** Opening DATASET CONTENT block **

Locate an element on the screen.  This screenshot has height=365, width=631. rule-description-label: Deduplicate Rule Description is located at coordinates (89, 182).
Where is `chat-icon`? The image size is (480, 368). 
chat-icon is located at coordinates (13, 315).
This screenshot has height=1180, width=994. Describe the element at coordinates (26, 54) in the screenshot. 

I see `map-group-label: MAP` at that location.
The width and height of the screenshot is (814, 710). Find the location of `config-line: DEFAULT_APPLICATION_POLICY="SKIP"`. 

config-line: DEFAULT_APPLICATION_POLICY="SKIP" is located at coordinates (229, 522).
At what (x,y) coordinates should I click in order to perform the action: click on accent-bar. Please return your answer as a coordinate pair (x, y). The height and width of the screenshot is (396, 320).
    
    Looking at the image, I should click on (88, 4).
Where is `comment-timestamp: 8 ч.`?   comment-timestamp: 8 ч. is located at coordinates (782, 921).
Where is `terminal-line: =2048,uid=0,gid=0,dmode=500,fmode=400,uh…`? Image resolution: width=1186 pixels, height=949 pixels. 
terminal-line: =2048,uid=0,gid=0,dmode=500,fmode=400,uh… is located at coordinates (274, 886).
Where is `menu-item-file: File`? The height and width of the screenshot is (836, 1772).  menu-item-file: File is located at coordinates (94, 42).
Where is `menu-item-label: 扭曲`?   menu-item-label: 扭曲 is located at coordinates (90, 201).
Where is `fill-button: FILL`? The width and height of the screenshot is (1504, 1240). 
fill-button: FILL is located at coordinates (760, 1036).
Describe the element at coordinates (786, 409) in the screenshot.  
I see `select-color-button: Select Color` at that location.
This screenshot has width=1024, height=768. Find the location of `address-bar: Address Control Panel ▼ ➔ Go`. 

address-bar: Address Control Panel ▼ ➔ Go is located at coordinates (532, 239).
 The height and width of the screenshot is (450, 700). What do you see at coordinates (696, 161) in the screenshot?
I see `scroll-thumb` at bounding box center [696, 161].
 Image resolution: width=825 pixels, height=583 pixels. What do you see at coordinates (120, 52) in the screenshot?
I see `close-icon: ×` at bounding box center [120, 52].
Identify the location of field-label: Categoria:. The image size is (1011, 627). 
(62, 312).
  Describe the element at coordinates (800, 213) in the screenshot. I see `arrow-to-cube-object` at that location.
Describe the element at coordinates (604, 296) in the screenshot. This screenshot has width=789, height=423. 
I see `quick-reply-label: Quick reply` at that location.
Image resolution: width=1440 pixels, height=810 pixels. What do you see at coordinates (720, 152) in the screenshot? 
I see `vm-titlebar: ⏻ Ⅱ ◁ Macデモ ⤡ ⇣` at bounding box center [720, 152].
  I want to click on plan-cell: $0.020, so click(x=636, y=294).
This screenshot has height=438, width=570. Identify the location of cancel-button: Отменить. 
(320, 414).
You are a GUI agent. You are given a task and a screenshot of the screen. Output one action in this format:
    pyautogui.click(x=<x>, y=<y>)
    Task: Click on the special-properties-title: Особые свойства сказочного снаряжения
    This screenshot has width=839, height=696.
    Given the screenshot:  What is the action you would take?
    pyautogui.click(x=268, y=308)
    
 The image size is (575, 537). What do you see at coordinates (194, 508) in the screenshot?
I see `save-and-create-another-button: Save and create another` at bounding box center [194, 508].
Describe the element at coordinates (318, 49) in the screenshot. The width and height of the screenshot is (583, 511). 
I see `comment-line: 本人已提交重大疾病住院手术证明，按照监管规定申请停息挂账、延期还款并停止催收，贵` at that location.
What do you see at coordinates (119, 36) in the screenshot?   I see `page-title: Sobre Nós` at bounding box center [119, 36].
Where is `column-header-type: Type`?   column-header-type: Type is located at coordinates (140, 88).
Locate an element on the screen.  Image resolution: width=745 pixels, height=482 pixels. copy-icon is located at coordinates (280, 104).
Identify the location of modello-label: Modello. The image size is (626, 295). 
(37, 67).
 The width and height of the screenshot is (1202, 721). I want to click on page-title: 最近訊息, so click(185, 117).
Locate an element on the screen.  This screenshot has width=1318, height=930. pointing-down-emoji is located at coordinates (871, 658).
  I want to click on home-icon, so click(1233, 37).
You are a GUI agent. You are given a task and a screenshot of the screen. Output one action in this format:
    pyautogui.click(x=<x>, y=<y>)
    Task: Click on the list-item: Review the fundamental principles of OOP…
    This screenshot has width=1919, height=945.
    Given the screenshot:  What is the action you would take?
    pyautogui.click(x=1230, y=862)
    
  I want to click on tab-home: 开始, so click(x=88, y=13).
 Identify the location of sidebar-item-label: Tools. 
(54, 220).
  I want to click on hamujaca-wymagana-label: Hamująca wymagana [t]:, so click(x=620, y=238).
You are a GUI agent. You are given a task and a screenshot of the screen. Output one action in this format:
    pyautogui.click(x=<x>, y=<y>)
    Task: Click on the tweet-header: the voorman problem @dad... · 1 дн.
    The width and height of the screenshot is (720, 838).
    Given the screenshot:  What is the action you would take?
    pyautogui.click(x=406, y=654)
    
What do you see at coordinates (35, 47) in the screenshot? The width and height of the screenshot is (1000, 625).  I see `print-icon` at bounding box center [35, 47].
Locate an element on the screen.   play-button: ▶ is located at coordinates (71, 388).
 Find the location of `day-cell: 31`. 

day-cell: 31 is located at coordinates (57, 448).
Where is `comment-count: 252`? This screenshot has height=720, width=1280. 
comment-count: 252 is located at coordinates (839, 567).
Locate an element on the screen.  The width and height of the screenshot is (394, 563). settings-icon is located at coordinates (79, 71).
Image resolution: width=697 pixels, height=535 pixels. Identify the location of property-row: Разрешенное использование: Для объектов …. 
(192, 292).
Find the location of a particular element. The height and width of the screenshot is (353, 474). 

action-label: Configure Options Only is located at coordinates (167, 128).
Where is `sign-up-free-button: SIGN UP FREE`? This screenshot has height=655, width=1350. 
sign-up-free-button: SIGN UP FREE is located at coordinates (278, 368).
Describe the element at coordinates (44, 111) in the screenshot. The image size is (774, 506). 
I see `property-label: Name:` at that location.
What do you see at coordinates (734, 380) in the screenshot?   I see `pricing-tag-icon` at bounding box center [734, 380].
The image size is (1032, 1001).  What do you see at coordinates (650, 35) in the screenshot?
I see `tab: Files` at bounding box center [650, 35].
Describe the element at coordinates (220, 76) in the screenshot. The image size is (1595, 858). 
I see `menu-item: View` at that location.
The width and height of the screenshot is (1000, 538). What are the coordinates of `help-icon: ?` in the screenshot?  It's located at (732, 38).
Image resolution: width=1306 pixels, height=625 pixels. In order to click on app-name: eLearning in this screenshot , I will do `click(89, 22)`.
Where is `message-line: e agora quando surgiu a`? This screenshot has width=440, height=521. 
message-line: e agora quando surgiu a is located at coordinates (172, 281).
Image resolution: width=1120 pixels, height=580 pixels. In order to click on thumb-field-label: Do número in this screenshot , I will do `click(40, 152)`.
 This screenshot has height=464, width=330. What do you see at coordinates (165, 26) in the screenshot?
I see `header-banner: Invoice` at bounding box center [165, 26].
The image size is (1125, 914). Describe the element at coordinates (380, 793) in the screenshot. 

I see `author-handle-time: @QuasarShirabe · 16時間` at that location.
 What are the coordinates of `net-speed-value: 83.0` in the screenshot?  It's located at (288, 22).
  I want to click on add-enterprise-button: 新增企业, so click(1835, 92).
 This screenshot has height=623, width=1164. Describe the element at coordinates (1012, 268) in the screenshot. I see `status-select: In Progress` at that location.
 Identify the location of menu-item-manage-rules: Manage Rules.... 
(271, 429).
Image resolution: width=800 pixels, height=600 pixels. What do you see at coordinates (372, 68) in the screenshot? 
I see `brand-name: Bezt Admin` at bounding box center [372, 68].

** Closing DATASET CONTENT block **

TASK REQUIREMENTS - Update the records by replacing each occurrence of "Where is" with "Where can I find", leaving everything else unchanged.

ANSWER SECTION -
Locate an element on the screen.  This screenshot has height=365, width=631. rule-description-label: Deduplicate Rule Description is located at coordinates (89, 182).
Where can I find `chat-icon`? The image size is (480, 368). 
chat-icon is located at coordinates (13, 315).
This screenshot has height=1180, width=994. Describe the element at coordinates (26, 54) in the screenshot. 

I see `map-group-label: MAP` at that location.
The width and height of the screenshot is (814, 710). Find the location of `config-line: DEFAULT_APPLICATION_POLICY="SKIP"`. 

config-line: DEFAULT_APPLICATION_POLICY="SKIP" is located at coordinates (229, 522).
At what (x,y) coordinates should I click in order to perform the action: click on accent-bar. Please return your answer as a coordinate pair (x, y). The height and width of the screenshot is (396, 320).
    
    Looking at the image, I should click on (88, 4).
Where can I find `comment-timestamp: 8 ч.`?   comment-timestamp: 8 ч. is located at coordinates (782, 921).
Where can I find `terminal-line: =2048,uid=0,gid=0,dmode=500,fmode=400,uh…`? Image resolution: width=1186 pixels, height=949 pixels. 
terminal-line: =2048,uid=0,gid=0,dmode=500,fmode=400,uh… is located at coordinates (274, 886).
Where can I find `menu-item-file: File`? The height and width of the screenshot is (836, 1772).  menu-item-file: File is located at coordinates (94, 42).
Where can I find `menu-item-label: 扭曲`?   menu-item-label: 扭曲 is located at coordinates (90, 201).
Where can I find `fill-button: FILL`? The width and height of the screenshot is (1504, 1240). 
fill-button: FILL is located at coordinates (760, 1036).
Describe the element at coordinates (786, 409) in the screenshot.  
I see `select-color-button: Select Color` at that location.
This screenshot has width=1024, height=768. Find the location of `address-bar: Address Control Panel ▼ ➔ Go`. 

address-bar: Address Control Panel ▼ ➔ Go is located at coordinates (532, 239).
 The height and width of the screenshot is (450, 700). What do you see at coordinates (696, 161) in the screenshot?
I see `scroll-thumb` at bounding box center [696, 161].
 Image resolution: width=825 pixels, height=583 pixels. What do you see at coordinates (120, 52) in the screenshot?
I see `close-icon: ×` at bounding box center [120, 52].
Identify the location of field-label: Categoria:. The image size is (1011, 627). 
(62, 312).
  Describe the element at coordinates (800, 213) in the screenshot. I see `arrow-to-cube-object` at that location.
Describe the element at coordinates (604, 296) in the screenshot. This screenshot has width=789, height=423. 
I see `quick-reply-label: Quick reply` at that location.
Image resolution: width=1440 pixels, height=810 pixels. What do you see at coordinates (720, 152) in the screenshot? 
I see `vm-titlebar: ⏻ Ⅱ ◁ Macデモ ⤡ ⇣` at bounding box center [720, 152].
  I want to click on plan-cell: $0.020, so click(x=636, y=294).
This screenshot has height=438, width=570. Identify the location of cancel-button: Отменить. 
(320, 414).
You are a GUI agent. You are given a task and a screenshot of the screen. Output one action in this format:
    pyautogui.click(x=<x>, y=<y>)
    Task: Click on the special-properties-title: Особые свойства сказочного снаряжения
    This screenshot has width=839, height=696.
    Given the screenshot:  What is the action you would take?
    pyautogui.click(x=268, y=308)
    
 The image size is (575, 537). What do you see at coordinates (194, 508) in the screenshot?
I see `save-and-create-another-button: Save and create another` at bounding box center [194, 508].
Describe the element at coordinates (318, 49) in the screenshot. The width and height of the screenshot is (583, 511). 
I see `comment-line: 本人已提交重大疾病住院手术证明，按照监管规定申请停息挂账、延期还款并停止催收，贵` at that location.
What do you see at coordinates (119, 36) in the screenshot?   I see `page-title: Sobre Nós` at bounding box center [119, 36].
Where can I find `column-header-type: Type`?   column-header-type: Type is located at coordinates (140, 88).
Locate an element on the screen.  Image resolution: width=745 pixels, height=482 pixels. copy-icon is located at coordinates (280, 104).
Identify the location of modello-label: Modello. The image size is (626, 295). 
(37, 67).
 The width and height of the screenshot is (1202, 721). I want to click on page-title: 最近訊息, so click(185, 117).
Locate an element on the screen.  This screenshot has width=1318, height=930. pointing-down-emoji is located at coordinates (871, 658).
  I want to click on home-icon, so click(1233, 37).
You are a GUI agent. You are given a task and a screenshot of the screen. Output one action in this format:
    pyautogui.click(x=<x>, y=<y>)
    Task: Click on the list-item: Review the fundamental principles of OOP…
    This screenshot has width=1919, height=945.
    Given the screenshot:  What is the action you would take?
    pyautogui.click(x=1230, y=862)
    
  I want to click on tab-home: 开始, so click(x=88, y=13).
 Identify the location of sidebar-item-label: Tools. 
(54, 220).
  I want to click on hamujaca-wymagana-label: Hamująca wymagana [t]:, so click(x=620, y=238).
You are a GUI agent. You are given a task and a screenshot of the screen. Output one action in this format:
    pyautogui.click(x=<x>, y=<y>)
    Task: Click on the tweet-header: the voorman problem @dad... · 1 дн.
    The width and height of the screenshot is (720, 838).
    Given the screenshot:  What is the action you would take?
    pyautogui.click(x=406, y=654)
    
What do you see at coordinates (35, 47) in the screenshot? The width and height of the screenshot is (1000, 625).  I see `print-icon` at bounding box center [35, 47].
Locate an element on the screen.   play-button: ▶ is located at coordinates (71, 388).
 Find the location of `day-cell: 31`. 

day-cell: 31 is located at coordinates (57, 448).
Where can I find `comment-count: 252`? This screenshot has height=720, width=1280. 
comment-count: 252 is located at coordinates (839, 567).
Locate an element on the screen.  The width and height of the screenshot is (394, 563). settings-icon is located at coordinates (79, 71).
Image resolution: width=697 pixels, height=535 pixels. Identify the location of property-row: Разрешенное использование: Для объектов …. 
(192, 292).
Find the location of a particular element. The height and width of the screenshot is (353, 474). 

action-label: Configure Options Only is located at coordinates (167, 128).
Where can I find `sign-up-free-button: SIGN UP FREE`? This screenshot has height=655, width=1350. 
sign-up-free-button: SIGN UP FREE is located at coordinates (278, 368).
Describe the element at coordinates (44, 111) in the screenshot. The image size is (774, 506). 
I see `property-label: Name:` at that location.
What do you see at coordinates (734, 380) in the screenshot?   I see `pricing-tag-icon` at bounding box center [734, 380].
The image size is (1032, 1001).  What do you see at coordinates (650, 35) in the screenshot?
I see `tab: Files` at bounding box center [650, 35].
Describe the element at coordinates (220, 76) in the screenshot. The image size is (1595, 858). 
I see `menu-item: View` at that location.
The width and height of the screenshot is (1000, 538). What are the coordinates of `help-icon: ?` in the screenshot?  It's located at (732, 38).
Image resolution: width=1306 pixels, height=625 pixels. In order to click on app-name: eLearning in this screenshot , I will do `click(89, 22)`.
Where can I find `message-line: e agora quando surgiu a`? This screenshot has width=440, height=521. 
message-line: e agora quando surgiu a is located at coordinates (172, 281).
Image resolution: width=1120 pixels, height=580 pixels. In order to click on thumb-field-label: Do número in this screenshot , I will do `click(40, 152)`.
 This screenshot has height=464, width=330. What do you see at coordinates (165, 26) in the screenshot?
I see `header-banner: Invoice` at bounding box center [165, 26].
The image size is (1125, 914). Describe the element at coordinates (380, 793) in the screenshot. 

I see `author-handle-time: @QuasarShirabe · 16時間` at that location.
 What are the coordinates of `net-speed-value: 83.0` in the screenshot?  It's located at (288, 22).
  I want to click on add-enterprise-button: 新增企业, so click(1835, 92).
 This screenshot has height=623, width=1164. Describe the element at coordinates (1012, 268) in the screenshot. I see `status-select: In Progress` at that location.
 Identify the location of menu-item-manage-rules: Manage Rules.... 
(271, 429).
Image resolution: width=800 pixels, height=600 pixels. What do you see at coordinates (372, 68) in the screenshot? 
I see `brand-name: Bezt Admin` at bounding box center [372, 68].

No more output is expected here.